What to produce
Pick out every line in the records below that contains the string "beside", and copy each one. Treat the match as case-sensitive.

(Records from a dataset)
■ ■ ■ ■ ■ ■ ■

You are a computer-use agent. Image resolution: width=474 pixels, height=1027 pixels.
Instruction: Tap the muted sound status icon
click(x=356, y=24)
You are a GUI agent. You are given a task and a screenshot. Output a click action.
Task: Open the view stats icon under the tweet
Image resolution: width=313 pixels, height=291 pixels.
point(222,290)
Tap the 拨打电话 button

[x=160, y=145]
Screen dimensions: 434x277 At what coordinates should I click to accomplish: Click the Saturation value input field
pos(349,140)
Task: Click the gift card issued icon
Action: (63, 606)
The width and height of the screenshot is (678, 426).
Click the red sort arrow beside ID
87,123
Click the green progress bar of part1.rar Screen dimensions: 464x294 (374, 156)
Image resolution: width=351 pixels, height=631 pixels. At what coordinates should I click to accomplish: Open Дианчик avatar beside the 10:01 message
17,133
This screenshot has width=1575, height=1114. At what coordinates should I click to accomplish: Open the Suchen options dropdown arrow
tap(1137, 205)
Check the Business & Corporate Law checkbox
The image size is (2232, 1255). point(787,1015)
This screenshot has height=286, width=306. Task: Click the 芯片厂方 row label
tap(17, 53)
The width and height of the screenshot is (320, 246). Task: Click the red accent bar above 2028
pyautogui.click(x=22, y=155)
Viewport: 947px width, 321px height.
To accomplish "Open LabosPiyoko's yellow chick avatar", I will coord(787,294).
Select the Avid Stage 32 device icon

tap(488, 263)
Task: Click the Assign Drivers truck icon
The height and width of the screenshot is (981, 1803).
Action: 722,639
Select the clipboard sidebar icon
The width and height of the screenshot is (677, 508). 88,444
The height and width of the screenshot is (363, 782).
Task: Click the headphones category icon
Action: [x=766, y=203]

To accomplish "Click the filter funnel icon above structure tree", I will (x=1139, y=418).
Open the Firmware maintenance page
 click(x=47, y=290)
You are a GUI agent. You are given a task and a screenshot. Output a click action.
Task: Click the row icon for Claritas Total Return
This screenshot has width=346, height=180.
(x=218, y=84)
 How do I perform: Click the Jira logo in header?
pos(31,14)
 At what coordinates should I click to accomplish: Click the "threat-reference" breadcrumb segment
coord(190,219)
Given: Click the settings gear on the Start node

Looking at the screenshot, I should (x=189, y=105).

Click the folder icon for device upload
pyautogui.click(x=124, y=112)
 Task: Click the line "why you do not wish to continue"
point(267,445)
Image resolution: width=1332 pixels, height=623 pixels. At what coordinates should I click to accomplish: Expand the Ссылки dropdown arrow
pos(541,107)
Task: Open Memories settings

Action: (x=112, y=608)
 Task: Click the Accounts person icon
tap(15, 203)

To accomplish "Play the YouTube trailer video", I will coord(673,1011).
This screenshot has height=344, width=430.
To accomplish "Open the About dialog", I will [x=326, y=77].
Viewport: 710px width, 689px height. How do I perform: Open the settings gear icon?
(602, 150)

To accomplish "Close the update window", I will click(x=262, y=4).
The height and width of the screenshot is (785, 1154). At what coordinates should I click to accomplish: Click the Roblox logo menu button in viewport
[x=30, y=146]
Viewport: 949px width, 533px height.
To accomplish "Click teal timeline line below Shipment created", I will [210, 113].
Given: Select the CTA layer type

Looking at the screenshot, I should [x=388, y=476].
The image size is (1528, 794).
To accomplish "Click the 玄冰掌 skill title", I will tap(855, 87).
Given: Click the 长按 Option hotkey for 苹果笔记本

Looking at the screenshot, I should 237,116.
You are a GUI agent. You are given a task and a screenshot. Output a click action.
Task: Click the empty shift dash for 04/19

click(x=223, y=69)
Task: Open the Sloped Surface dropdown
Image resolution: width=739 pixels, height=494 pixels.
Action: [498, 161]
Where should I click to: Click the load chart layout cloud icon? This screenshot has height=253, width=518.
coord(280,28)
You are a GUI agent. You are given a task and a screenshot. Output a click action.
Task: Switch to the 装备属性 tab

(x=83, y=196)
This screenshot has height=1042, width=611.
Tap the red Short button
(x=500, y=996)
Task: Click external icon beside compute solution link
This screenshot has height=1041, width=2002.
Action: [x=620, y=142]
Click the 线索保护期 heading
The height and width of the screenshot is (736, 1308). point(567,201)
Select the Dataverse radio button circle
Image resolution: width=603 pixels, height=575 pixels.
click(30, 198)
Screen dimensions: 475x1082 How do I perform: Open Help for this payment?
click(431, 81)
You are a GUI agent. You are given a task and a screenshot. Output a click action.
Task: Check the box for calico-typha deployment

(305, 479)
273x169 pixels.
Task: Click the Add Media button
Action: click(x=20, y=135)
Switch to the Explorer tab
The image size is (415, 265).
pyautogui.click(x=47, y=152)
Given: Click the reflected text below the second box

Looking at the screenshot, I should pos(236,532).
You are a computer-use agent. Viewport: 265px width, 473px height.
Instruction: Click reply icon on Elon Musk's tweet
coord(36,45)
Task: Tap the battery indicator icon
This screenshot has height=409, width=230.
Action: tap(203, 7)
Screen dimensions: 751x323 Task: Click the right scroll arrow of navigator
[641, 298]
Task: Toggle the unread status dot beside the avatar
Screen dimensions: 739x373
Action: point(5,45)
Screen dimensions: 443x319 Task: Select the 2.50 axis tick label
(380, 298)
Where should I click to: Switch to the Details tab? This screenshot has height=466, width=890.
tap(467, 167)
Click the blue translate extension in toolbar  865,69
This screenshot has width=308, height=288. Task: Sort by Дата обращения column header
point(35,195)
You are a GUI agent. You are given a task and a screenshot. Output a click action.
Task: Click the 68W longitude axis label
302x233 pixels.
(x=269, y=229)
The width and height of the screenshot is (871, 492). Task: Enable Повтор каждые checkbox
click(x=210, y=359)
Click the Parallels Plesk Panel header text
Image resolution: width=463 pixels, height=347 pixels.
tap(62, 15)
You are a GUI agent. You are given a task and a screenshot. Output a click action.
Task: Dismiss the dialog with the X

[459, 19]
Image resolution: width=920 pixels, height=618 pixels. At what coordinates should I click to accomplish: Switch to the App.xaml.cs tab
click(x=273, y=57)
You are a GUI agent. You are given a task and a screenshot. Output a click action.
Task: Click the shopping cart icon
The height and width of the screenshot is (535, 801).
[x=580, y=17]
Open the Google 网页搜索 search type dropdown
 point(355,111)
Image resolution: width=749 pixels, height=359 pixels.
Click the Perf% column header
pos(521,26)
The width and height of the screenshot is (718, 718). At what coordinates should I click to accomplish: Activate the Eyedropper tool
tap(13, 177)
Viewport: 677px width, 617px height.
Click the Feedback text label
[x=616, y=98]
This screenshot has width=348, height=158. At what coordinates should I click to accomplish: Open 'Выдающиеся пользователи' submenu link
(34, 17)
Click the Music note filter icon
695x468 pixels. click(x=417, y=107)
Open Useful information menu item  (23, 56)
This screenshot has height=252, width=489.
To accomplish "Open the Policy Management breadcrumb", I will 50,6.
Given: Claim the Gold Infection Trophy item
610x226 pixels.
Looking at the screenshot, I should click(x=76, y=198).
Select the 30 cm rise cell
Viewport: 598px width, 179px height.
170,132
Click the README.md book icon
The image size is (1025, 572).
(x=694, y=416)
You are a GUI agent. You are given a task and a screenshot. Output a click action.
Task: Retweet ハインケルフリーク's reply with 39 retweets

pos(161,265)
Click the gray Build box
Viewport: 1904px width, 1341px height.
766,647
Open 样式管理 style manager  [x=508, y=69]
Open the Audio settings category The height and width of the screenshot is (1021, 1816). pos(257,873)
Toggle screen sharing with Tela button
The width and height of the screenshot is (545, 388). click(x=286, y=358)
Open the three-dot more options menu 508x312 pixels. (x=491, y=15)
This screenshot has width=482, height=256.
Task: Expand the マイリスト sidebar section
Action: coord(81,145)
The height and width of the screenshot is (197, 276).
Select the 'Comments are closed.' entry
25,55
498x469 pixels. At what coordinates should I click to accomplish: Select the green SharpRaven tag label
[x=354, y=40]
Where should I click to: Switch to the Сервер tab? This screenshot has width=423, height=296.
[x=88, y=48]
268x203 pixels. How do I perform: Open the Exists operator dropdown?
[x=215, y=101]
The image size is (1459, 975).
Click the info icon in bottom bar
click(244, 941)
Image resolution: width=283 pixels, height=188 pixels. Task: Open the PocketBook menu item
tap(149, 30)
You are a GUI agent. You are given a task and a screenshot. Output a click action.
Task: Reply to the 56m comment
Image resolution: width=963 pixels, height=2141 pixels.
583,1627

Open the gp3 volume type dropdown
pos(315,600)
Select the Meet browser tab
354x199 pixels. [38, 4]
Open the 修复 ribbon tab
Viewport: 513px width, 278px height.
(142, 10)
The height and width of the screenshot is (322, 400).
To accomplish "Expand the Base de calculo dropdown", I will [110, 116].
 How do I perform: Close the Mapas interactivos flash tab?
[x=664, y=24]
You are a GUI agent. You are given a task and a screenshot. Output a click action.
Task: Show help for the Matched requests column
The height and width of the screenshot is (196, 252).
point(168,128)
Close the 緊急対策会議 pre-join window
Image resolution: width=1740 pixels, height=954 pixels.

■ ■ ■ ■ ■ ■ ■

Correct result
Click the red sort arrow beside ID
Image resolution: width=351 pixels, height=631 pixels. At what coordinates should I click to accomplish: Open Дианчик avatar beside the 10:01 message
Task: Click external icon beside compute solution link
Task: Toggle the unread status dot beside the avatar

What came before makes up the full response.